Mama Een hamster is gewoon een muis met een leuker pakje aan.
Bunty Een kip? Geitje?
Mama Waar wil je die in hemelsnaam laten?
Bunty Eh … in de achtertuin?
Mama Ik dacht dat je een huis dier wilde?
Bunty Ik zie het ruim.
Mama Héééééél ruim.
Bunty Ga verder.
Mama Een varkentje? Ze worden wel steeds groter, niet?
Bunty Nee hoor, ga maar verder.
Mama Een marmotje.
Bunty Zie je wel. Alweer veel kleiner.
Mama Wat is een marmot eigenlijk voor dier?
Bunty Nou, dat is zo’n schattig, klein, pluizig … ding,
met een gestreept dinges op zijn … eh … dinges.
Mama Dinges. Duidelijk. Ik ga verder. Een cavia, een slang? Brrrrr. Die glimmende, gladde glibberdingen?
Bunty Een slang staat eerlijk gezegd ook niet bovenaan mijn lijstje.
Mama Waarom geen goudvis?
Bunty Een goudvis!? Krijg ik er dan ook een zwembad bij?
Mama HAHAHA … een zwembad!? Waarom heb je een zwembad nodig voor een goudvis?
Bunty Omdat ik ’m in zijn vissenkom niet kan knuffelen! Daarom!!
Mama Waarom niet meteen een dolfijn?
Bunty Ik dacht niet dat dat een optie was.

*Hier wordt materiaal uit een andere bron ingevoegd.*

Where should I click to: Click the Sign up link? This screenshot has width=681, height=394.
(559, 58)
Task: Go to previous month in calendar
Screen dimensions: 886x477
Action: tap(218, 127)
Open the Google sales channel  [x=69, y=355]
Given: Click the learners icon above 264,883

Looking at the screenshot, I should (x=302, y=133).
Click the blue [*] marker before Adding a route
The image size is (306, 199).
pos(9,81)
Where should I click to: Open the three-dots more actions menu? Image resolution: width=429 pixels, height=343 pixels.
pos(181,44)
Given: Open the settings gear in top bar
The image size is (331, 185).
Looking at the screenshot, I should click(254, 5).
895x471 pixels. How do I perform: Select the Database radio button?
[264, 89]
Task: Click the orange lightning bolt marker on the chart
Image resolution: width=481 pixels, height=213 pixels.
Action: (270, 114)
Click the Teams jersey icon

Mama Wat dacht je van een kanariepietje?
Bunty Een kanarie zou mogen?
Mama Daar kunnen we het nog over hebben. Nou?
Bunty Een kanariepietje staat niet op mijn verlanglijstje.
Mama Waarom eigenlijk niet?
Bunty Omdat die in een vogelkooitje zit. Ik wil geen dier dat meestal opgesloten zit. Ik wil een huisdier waarmee ik kan knuffelen.
Die lekker tegen me aan komt liggen als ik alleen ben.
Mama Ik begrijp het wel, maar ik zie een huisdier niet zo zitten. Straks heb je er genoeg van en dan mogen wij ervoor zorgen.
Bunty NIETES! Ik zal er altijd voor blijven zorgen.
Mama Weet je wel wat dierenvoeding kost? Of als zo’n beestje naar de dierenarts moet?
Bunty AAGH! Je ziet altijd beren op de weg!
Mama Ik ben gewoon realistisch.
Bunty Nee, zag je maar overal beren, dan had ik in ieder geval een huisdier.
Olifant
Papa
Ik ga stampvoetend met mijn verlanglijstje naar beneden. Ik weet dat ik papa het beste om iets kan vragen als hij bezig is met de rekeningen enzo. En ik heb geluk, want hij zit met gepijnigd gezicht te turen naar zijn computerscherm. Maar eerst doe ik even een testje om te kijken of hij wel echt luistert.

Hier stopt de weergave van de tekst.